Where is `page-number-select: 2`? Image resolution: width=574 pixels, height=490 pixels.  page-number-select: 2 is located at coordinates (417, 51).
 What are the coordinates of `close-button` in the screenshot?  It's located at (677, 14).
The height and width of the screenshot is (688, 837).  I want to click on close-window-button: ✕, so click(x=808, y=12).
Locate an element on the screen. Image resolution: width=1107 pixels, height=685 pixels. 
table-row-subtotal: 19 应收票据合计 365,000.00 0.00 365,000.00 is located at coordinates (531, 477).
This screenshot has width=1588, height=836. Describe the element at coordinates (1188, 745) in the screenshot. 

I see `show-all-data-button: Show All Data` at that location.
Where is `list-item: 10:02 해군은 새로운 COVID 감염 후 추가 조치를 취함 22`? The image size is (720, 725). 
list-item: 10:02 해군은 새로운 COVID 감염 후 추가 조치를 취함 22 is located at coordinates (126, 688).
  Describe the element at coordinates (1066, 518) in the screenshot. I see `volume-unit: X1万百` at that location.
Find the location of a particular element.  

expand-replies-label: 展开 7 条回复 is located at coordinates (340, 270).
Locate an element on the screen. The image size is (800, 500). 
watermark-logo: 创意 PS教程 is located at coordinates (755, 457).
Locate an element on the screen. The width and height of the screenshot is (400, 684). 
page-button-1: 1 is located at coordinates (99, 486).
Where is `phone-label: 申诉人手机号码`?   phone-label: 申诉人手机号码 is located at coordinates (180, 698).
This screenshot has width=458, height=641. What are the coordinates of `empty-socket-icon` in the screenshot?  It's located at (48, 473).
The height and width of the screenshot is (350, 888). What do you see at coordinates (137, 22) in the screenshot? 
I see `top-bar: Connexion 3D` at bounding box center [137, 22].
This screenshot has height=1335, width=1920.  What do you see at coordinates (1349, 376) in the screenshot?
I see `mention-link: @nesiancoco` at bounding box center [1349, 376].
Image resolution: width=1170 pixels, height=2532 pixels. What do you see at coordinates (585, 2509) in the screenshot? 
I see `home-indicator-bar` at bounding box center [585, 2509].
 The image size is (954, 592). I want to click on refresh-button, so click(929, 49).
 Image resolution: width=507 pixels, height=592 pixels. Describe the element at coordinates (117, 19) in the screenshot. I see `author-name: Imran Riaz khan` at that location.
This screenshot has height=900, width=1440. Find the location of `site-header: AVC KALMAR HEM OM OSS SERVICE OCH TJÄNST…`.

....

Retype the entire listing above without changing any character.

> [Exercise response]
Where is `page-number-select: 2`? Image resolution: width=574 pixels, height=490 pixels.  page-number-select: 2 is located at coordinates (417, 51).
 What are the coordinates of `close-button` in the screenshot?  It's located at (677, 14).
The height and width of the screenshot is (688, 837).  I want to click on close-window-button: ✕, so click(x=808, y=12).
Locate an element on the screen. Image resolution: width=1107 pixels, height=685 pixels. 
table-row-subtotal: 19 应收票据合计 365,000.00 0.00 365,000.00 is located at coordinates (531, 477).
This screenshot has width=1588, height=836. Describe the element at coordinates (1188, 745) in the screenshot. 

I see `show-all-data-button: Show All Data` at that location.
Where is `list-item: 10:02 해군은 새로운 COVID 감염 후 추가 조치를 취함 22`? The image size is (720, 725). 
list-item: 10:02 해군은 새로운 COVID 감염 후 추가 조치를 취함 22 is located at coordinates (126, 688).
  Describe the element at coordinates (1066, 518) in the screenshot. I see `volume-unit: X1万百` at that location.
Find the location of a particular element.  

expand-replies-label: 展开 7 条回复 is located at coordinates (340, 270).
Locate an element on the screen. The image size is (800, 500). 
watermark-logo: 创意 PS教程 is located at coordinates (755, 457).
Locate an element on the screen. The width and height of the screenshot is (400, 684). 
page-button-1: 1 is located at coordinates (99, 486).
Where is `phone-label: 申诉人手机号码`?   phone-label: 申诉人手机号码 is located at coordinates (180, 698).
This screenshot has width=458, height=641. What are the coordinates of `empty-socket-icon` in the screenshot?  It's located at (48, 473).
The height and width of the screenshot is (350, 888). What do you see at coordinates (137, 22) in the screenshot? 
I see `top-bar: Connexion 3D` at bounding box center [137, 22].
This screenshot has height=1335, width=1920.  What do you see at coordinates (1349, 376) in the screenshot?
I see `mention-link: @nesiancoco` at bounding box center [1349, 376].
Image resolution: width=1170 pixels, height=2532 pixels. What do you see at coordinates (585, 2509) in the screenshot? 
I see `home-indicator-bar` at bounding box center [585, 2509].
 The image size is (954, 592). I want to click on refresh-button, so click(929, 49).
 Image resolution: width=507 pixels, height=592 pixels. Describe the element at coordinates (117, 19) in the screenshot. I see `author-name: Imran Riaz khan` at that location.
This screenshot has height=900, width=1440. Find the location of `site-header: AVC KALMAR HEM OM OSS SERVICE OCH TJÄNST…`.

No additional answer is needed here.